The pre-check operates strictly at the metadata layer, completely isolated from payload processing. It consumes a read-only catalog connection to each engine and a canonical schema contract — a pinned, versioned description of the columns the reconciliation expects. It produces a structured diff report and a single gate decision (PASS, WARN, or FAIL) plus per-run telemetry that an orchestrator can route on. It begins the instant a run is scheduled and ends before the first cursor is opened by the parallel row extraction techniques stage.

The defining constraint is that this stage must never scan data.

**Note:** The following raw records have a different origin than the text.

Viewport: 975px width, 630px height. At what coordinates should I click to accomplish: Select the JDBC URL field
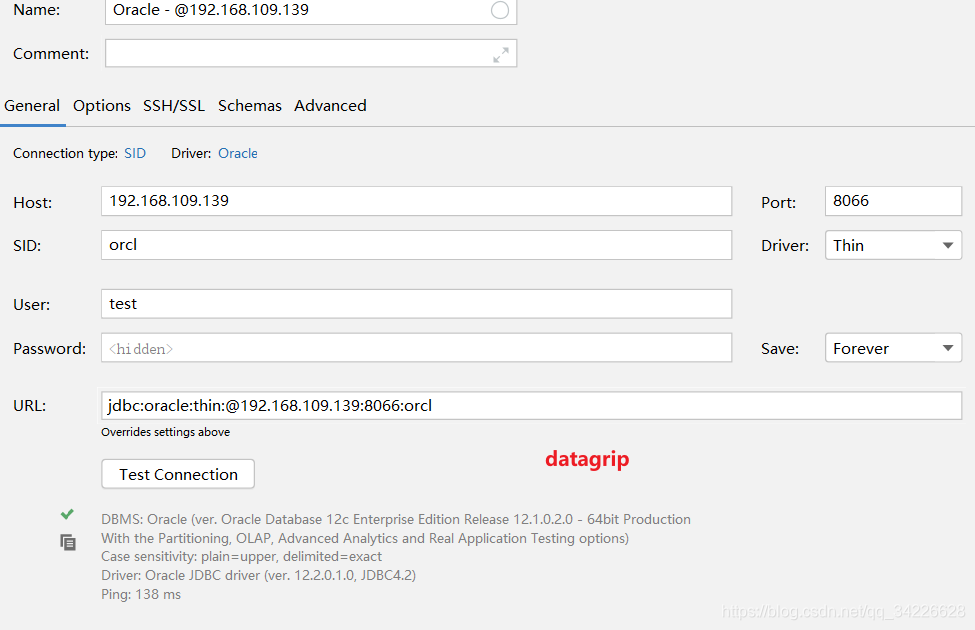[530, 405]
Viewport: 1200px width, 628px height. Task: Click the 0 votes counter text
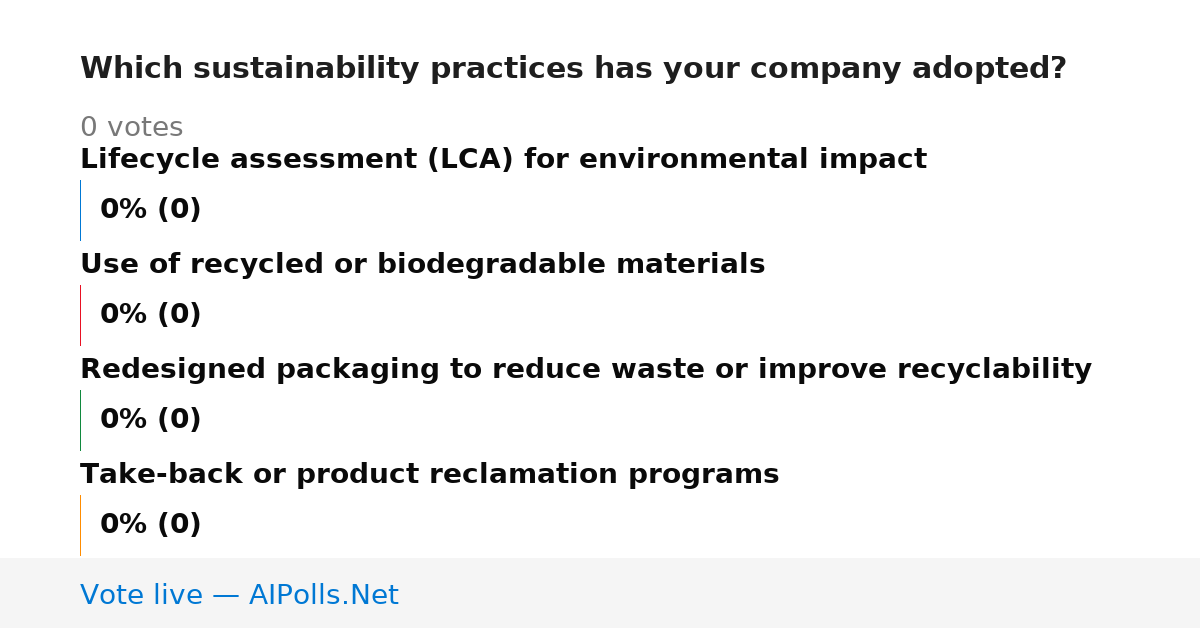(131, 128)
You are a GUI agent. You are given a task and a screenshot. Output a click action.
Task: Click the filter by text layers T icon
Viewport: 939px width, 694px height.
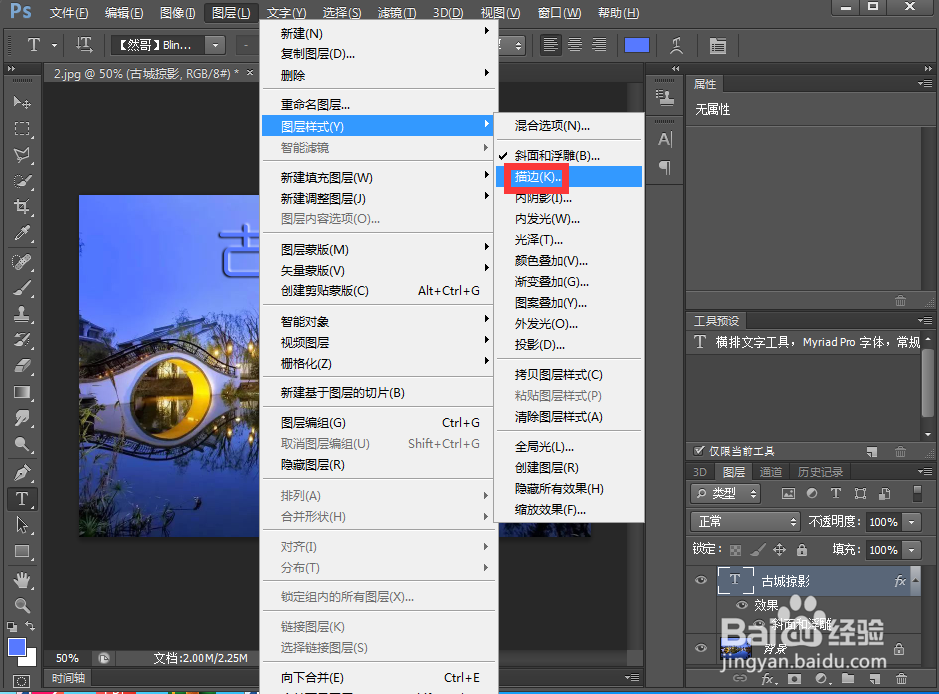[836, 493]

It queries catalog endpoints — INFORMATION_SCHEMA on BigQuery and PostgreSQL, ACCOUNT_USAGE/INFORMATION_SCHEMA on Snowflake, the Glue Data Catalog, or the Hive Metastore — rather than issuing SELECT * or reading files. That boundary keeps latency O(1) with respect to dataset size and keeps the stage stateless and idempotent: a re-run over the same contract and the same catalog snapshot yields an identical report. Where the definition of a logical column and its cross-engine alignment lives is upstream, in the cross-platform schema mapping reference; the pre-check consumes that mapping as its contract and enforces it, it does not author it.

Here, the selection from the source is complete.